Irving Homer (May 29, 1924 - June 24, 2009) was an American radio talk show host and television personality, primarily in the Philadelphia, Pennsylvania market.

==Early career==
Born in Philadelphia, Homer was an Army Air Force veteran of World War II, flying B-17 Flying Fortress planes out of Italy with the 15th Air Force. He flew 15 bombing missions as a pilot. For several years after the war, he was a member of the Reserves. He spent much of his adult life in a variety of careers, including bartending (he owned two taverns) and selling equipment for a pizza company.

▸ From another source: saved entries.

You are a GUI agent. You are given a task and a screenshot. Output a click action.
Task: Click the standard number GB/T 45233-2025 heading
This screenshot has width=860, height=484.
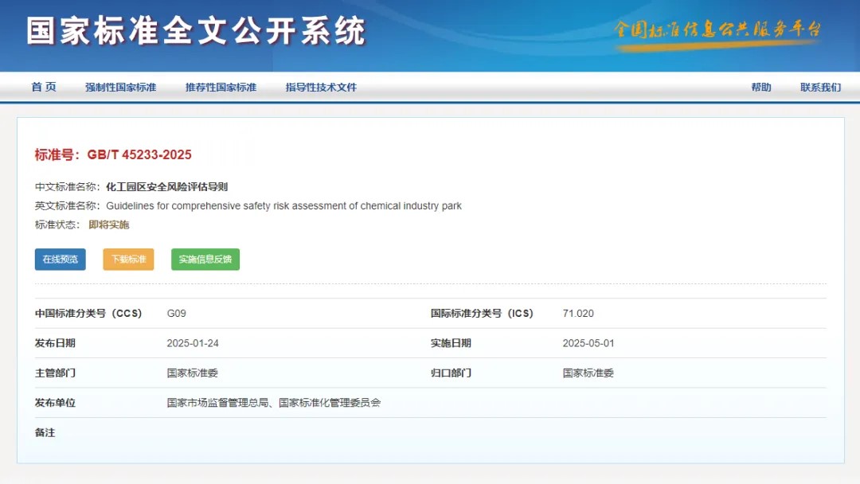(x=113, y=154)
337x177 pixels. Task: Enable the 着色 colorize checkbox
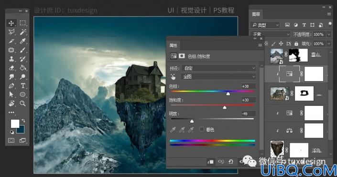tap(202, 129)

In the 1972 U.S. presidential election, Homer was the vice presidential running mate to John Mahalchik on the America First party ticket. Mahalchik and Homer garnered 1,743 popular votes, and zero electoral votes in their unsuccessful election bid.

==Radio career==
After stints at several small suburban Philadelphia talk radio stations in the late 1960s and early 1970s, he joined WWDB-FM in Philadelphia, and hosted a talk show on current affairs from 1975 until 2000, when the station changed its format to music. His show was the top talk show for most of that time. During his time at WWDB, Homer became a vocal and notable public presence in the resurgent anti-tax movement. This ultimately led to him being labeled by the IRS as a V.T.P., or Violent Tax Protestor, a title he referred to as a dubious honor, given that his "violence" was simply free speech under the 1st Amendment. Starting in 1991, he appeared as a regular panelist on Inside Story, a news and public affairs show on Philadelphia's ABC affiliate, WPVI-TV.

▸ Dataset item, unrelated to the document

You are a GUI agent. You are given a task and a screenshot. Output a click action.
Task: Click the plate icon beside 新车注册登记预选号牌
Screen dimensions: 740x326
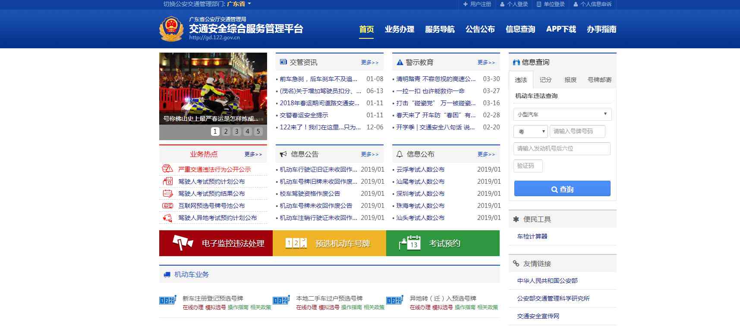pyautogui.click(x=168, y=300)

Post-WWDB, Homer moved his talk show to a small local station, WBCB-AM in Levittown, Pennsylvania. The Irv Homer Show on WBCB aired from 1:00 p.m. to 2:00 p.m. from 2001 until January 2007. For a brief period between 2001 and 2002, Homer also hosted a Sunday evening radio show on CBS-owned Philadelphia news/talk station WPHT-AM.

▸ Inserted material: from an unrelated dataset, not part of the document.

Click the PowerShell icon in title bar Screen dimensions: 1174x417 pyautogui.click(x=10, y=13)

Up until the time of his death, Homer continued to do periodic hour-long podcasts produced by his son, Ronn Homer, which were posted on his website. Because the show was taped, he did not take calls. In July 2008, he began a live Ustream broadcast, and started taking phone calls.

==Death==
Active until the very end of his life, Homer collapsed while giving a lecture at Eastern University. He was taken to Bryn Mawr Hospital, where he was pronounced dead later that evening.

The Broadcast Pioneers of Philadelphia posthumously inducted Homer into their Hall of Fame in 2010.